I Ain’t Got Time To Bleed

By Joe Moore

From the movie PREDATOR:

Poncho: You’re bleeding, man. You’re hit.
Blain: I ain’t got time to bleed.

image You love to write. You think about it all the time and believe there’s a book in you. Everyone thinks your story ideas are great. You’ve written a few chapters. Your spouse likes them. Your dog likes them. But you never seem to have enough time to get serious about your writing. You keep saying that if you had the chance, you could be a great writer. You just need the time.

Does that sound familiar? Don’t think you’re alone. Most of us felt the same when we first started. We had an overwhelming desire to tell a story. We couldn’t wait to sit down at the keyboard and let the ideas flow. But we couldn’t sustain the routine. Every time we tried to write, life got in the way. The day job that pays the bills. The chores. The errands. The family issues. Shopping. TV. A million distractions. So how does a wannabe writer find time to produce that first manuscript? How can he or she manage to get it done?

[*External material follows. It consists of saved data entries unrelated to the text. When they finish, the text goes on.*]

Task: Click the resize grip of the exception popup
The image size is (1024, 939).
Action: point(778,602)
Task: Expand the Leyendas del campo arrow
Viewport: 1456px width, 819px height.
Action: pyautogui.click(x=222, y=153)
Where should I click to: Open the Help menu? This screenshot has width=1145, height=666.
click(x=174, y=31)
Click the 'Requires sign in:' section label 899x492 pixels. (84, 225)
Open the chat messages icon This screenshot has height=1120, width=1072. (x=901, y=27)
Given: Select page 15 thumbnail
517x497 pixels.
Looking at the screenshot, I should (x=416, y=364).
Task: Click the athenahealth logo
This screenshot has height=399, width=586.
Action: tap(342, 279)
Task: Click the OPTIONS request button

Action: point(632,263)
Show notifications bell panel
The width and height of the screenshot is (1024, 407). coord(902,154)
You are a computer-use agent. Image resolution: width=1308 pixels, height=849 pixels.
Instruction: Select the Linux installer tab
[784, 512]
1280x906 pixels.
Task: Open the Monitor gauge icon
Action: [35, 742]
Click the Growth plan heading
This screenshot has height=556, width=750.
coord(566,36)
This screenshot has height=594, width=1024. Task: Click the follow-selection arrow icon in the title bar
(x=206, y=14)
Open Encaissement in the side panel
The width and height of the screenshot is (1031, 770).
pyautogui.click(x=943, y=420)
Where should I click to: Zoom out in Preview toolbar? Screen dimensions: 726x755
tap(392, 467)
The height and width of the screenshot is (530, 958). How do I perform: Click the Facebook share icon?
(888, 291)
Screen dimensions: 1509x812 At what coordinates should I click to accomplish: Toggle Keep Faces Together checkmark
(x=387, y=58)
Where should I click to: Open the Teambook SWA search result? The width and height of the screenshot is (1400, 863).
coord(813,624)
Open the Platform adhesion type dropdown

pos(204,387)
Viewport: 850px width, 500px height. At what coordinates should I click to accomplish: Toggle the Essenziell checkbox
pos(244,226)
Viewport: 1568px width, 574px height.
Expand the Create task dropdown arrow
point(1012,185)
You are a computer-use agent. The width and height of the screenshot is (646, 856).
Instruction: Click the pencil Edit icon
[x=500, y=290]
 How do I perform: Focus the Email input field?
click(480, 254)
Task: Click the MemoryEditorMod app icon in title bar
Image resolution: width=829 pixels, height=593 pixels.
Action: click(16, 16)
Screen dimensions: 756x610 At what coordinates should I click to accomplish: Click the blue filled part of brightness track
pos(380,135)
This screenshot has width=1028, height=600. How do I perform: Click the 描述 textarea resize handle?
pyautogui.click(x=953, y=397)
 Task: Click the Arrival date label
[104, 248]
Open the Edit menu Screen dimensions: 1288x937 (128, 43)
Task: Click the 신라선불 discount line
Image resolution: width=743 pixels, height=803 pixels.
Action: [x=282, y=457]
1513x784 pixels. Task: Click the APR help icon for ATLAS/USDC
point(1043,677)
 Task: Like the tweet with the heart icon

Usually the first big roadblock to staring a writing routine is to take on too much. If you have a day job and a family and a thousand other responsibilities, writing is probably not your first priority or second or third. It’s not smart for you to sacrifice those responsibilities by trying to write. Doing so just might cause a negative reaction with your family and friends who suddenly feel that you’re ignoring or slighting them. The goal is to schedule your writing time so it has the least amount of impact on the rest of your life.

First, carefully review your daily routine and find where you can find some time for writing. And here’s the secret. Keep it small to start with. Like I said, don’t try to take on too much. Make it reasonable. For instance, if you determine that there’s only 30 minutes each day just before you go to bed to write, then that’s your writing schedule. It’s not how much time you have available, but how you maintain and manage your schedule. This brings us to the second point.

Let everyone know your writing schedule. All those affected by the schedule must be aware that it exists. Family, business associates, neighbors, friends, whoever. Let them know that the designated time is your time to write. Lay down some rules that you are not to be disturbed during your official writing time. Eventually, they will accept it and the schedule will become part of their daily schedule, too.

Third, you need to stand by the rules and your schedule. Aside from emergencies, don’t break the rule. If it becomes obvious that the rule is not really a rule, you’re doomed. You might as well not have a schedule in the first place.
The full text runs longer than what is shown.